Handling HTTP 429 in Python means catching the "Too Many Requests" response, reading the Retry-After header, then retrying with exponential backoff plus jitter instead of hammering the server. A 429 is a rate limit: the server is telling you that you have sent more requests in a time window than it allows, and the Retry-After header (when present) tells you exactly how long to pause. A robust client honors that header first, falls back to backoff with randomized delay when it is missing, caps how many requests run at once (concurrency), throttles per domain, and spreads load across rotating IPs so no single address carries the whole request volume, while keeping the overall pace polite. Done right, 429s become routine flow control rather than fatal errors.

Status code	429 Too Many Requests (4xx)
Key header	Retry-After (seconds or HTTP date)
Core fix	Exponential backoff + jitter
Stdlib helper	urllib3.util.Retry (respect_retry_after_header=True)
Popular library	tenacity (decorator-based retries)

Read Retry-After first, then back off with jitter

Always parse the Retry-After header before doing anything else, because the server is telling you exactly how long to wait. Per the HTTP spec, the value is either a non-negative integer count of seconds (Retry-After: 120) or an HTTP date in IMF-fixdate format (Retry-After: Wed, 21 Apr 2026 07:28:00 GMT), so your code must handle both. In Python, email.utils.parsedate_to_datetime parses the date form, and a simple .isdigit() check catches the seconds form. Sleep for that duration, then retry.

When the header is absent, fall back to exponential backoff: wait a base delay, then double it each attempt (1s, 2s, 4s, 8s), capping at a few minutes. The critical addition is jitter - a small random offset added to each delay. Without it, many clients (or many workers in one scraper) that all got a 429 at the same instant will all retry at the same instant, re-creating the burst that triggered the limit in the first place. This is the classic "thundering herd" problem. Adding random.uniform(0, base) (full jitter) desynchronizes retries so they spread out across the window. Cap the total number of attempts so a hard block does not loop forever.

Use urllib3 Retry or tenacity instead of hand-rolling

You rarely need to write the retry loop yourself. The requests library is built on urllib3, whose urllib3.util.Retry object handles 429 backoff at the adapter level.
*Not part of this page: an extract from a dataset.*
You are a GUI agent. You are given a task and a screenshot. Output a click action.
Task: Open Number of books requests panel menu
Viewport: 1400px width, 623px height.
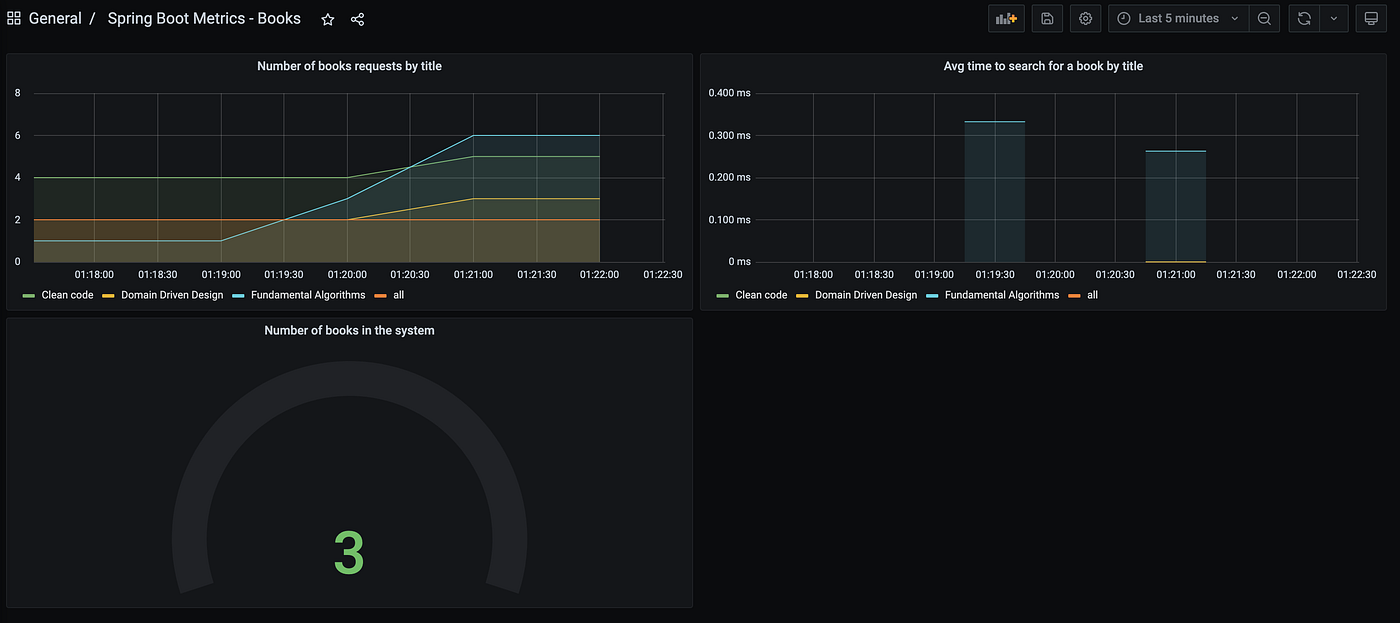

Mount it on a requests.Session via HTTPAdapter(max_retries=...) and set status_forcelist=[429, 500, 502, 503, 504], a backoff_factor (urllib3 sleeps backoff_factor * (2 ** (retry_number - 1)) seconds), and optionally backoff_jitter. Crucially, respect_retry_after_header defaults to True and RETRY_AFTER_STATUS_CODES includes 413, 429, and 503, so urllib3 honors Retry-After automatically when 429 is in your force list. Note that by default allowed_methods only retries idempotent verbs (GET, HEAD, PUT, etc.), so add POST explicitly if you intend to retry it.

For finer control - retrying on custom conditions, async code, or non-HTTP calls - the tenacity library gives you a clean decorator API: @retry(wait=wait_exponential_jitter(), stop=stop_after_attempt(5), retry=retry_if_result(...)). Both approaches beat a hand-written while loop, which is easy to get subtly wrong (forgetting jitter, not capping attempts, retrying non-idempotent writes). Pick urllib3 when you just want resilient requests calls, and tenacity when your retry predicate is more complex.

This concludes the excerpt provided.